Electrochromic Characteristics of Nitrogen-Doped Graphene/TiO2 Nanocomposite Electrodes

Abstract

Nitrogen-doped graphene (NDG)/titanium dioxide (TiO2) nanoparticles were coated on indium-tin oxide (ITO) glass substrates to fabricate NDG-TiO2 nanocomposite electrodes. 3-methylthiophene (3MT) was electrochemically deposited on the NDG-TiO2 films to form poly(3-methylthiophene) (P3MT/NDG/TiO2) composite electrochromic electrodes.
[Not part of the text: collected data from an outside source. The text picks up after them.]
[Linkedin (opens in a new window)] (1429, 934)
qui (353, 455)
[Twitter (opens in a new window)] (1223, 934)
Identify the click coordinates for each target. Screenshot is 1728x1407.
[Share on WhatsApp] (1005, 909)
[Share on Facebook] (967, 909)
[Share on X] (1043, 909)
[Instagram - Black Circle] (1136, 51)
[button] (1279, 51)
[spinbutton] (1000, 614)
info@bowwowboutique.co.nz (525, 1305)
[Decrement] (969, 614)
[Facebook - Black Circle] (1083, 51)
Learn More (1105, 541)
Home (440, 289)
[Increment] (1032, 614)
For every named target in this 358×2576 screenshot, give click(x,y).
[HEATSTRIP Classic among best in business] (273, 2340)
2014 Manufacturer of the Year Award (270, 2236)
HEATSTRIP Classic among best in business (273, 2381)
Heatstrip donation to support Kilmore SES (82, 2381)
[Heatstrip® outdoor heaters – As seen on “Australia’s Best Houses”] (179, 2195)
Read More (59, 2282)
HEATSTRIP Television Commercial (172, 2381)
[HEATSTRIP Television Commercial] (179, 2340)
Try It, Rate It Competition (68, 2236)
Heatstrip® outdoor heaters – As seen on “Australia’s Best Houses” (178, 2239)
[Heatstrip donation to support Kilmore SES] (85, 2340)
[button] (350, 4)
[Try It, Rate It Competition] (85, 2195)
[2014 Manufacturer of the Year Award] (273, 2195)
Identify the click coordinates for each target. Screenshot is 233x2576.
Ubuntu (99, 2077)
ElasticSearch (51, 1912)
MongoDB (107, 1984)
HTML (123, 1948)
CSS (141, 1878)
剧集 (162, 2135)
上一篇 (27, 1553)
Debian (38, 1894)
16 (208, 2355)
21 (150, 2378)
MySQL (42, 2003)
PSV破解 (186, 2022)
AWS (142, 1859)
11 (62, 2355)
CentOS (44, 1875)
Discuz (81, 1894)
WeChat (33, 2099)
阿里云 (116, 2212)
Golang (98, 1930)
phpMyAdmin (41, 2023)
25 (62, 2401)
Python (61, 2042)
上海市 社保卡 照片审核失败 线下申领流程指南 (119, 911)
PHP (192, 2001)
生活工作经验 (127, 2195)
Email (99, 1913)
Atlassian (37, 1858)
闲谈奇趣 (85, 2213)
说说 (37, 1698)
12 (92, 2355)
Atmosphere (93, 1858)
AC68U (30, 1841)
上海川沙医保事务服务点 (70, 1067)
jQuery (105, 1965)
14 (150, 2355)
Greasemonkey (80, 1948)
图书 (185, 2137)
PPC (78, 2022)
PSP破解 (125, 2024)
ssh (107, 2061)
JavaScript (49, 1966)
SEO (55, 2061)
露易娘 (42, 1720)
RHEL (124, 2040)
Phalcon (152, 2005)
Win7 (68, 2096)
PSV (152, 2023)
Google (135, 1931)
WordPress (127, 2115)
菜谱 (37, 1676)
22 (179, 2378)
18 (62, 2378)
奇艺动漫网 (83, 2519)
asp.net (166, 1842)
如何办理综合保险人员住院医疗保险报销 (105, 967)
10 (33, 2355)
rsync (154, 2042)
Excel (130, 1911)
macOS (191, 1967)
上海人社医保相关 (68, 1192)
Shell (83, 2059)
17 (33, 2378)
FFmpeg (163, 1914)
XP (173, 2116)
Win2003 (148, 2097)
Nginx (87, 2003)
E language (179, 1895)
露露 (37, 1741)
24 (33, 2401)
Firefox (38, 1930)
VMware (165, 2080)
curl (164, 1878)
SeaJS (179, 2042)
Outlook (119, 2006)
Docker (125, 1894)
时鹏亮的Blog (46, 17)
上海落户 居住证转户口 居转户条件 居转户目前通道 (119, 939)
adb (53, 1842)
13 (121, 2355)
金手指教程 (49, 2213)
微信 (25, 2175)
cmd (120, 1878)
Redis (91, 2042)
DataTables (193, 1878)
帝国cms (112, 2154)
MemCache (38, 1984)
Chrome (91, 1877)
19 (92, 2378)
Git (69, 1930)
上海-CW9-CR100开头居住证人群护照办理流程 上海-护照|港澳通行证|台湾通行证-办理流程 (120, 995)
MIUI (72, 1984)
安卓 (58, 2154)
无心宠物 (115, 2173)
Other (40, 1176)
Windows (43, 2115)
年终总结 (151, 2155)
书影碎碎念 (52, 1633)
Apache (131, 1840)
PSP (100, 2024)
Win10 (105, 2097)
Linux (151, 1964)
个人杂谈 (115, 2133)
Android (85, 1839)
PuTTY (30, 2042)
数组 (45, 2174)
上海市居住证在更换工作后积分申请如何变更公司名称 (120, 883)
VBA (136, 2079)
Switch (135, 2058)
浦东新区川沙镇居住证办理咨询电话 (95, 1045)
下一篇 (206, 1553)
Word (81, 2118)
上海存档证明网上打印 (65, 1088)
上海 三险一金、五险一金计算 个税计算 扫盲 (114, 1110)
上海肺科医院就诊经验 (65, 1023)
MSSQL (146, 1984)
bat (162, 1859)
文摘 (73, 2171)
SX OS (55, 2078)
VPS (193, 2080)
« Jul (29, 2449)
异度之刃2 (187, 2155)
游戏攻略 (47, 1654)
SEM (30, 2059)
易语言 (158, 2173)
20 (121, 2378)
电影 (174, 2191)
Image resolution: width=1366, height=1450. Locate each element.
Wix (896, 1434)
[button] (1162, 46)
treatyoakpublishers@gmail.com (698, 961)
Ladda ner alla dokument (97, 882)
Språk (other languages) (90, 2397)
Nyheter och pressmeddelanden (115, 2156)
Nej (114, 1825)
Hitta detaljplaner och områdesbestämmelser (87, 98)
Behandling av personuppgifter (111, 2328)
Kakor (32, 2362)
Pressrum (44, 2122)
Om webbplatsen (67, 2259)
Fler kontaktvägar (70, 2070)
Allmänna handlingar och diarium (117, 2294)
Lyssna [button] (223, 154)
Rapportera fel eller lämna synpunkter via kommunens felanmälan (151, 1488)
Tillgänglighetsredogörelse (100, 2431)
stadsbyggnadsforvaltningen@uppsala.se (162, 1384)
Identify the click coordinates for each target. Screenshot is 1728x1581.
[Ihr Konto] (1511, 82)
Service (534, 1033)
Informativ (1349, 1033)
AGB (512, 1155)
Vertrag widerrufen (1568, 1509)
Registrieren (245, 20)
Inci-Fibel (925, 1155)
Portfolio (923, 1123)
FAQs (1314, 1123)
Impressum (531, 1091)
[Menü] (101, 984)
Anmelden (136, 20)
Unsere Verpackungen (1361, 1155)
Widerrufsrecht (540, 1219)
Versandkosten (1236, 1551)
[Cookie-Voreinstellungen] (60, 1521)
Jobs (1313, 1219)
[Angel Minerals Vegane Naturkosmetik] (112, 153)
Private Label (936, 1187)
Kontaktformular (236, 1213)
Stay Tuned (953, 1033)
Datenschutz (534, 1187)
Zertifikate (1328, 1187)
The introduction of NDG and TiO2 mesoporous films significantly increased the initial maximum optical contrast (ΔT%) to 70% as compared 41% of pure ITO electrodes, whereas the P3MT/NDG/TiO2 composite electrodes enhanced the adhesion of P3MT polymers to the NDG/TiO2/ITO substrate, thereby increasing the long-term stability of the corresponding electrochromic devices. Experimental results reveal that P3MT/NDG/TiO2 composite electrodes retained up to 90% of ΔT%, relative to 70% remaining ΔT% of pure ITO electrodes. This illustrates the enhanced long-term stability achieved through the introduction of a NDG-TiO2 nanocomposite films in electrochromic devices. These devices demonstrated excellent response time characteristics and ΔT% value of 6 s and ca. of 70%, respectively. This work has shown that conductive polymer/NDG/TiO2 composite electrodes are well suited to electrochromic devices for the promotion of performance and stability.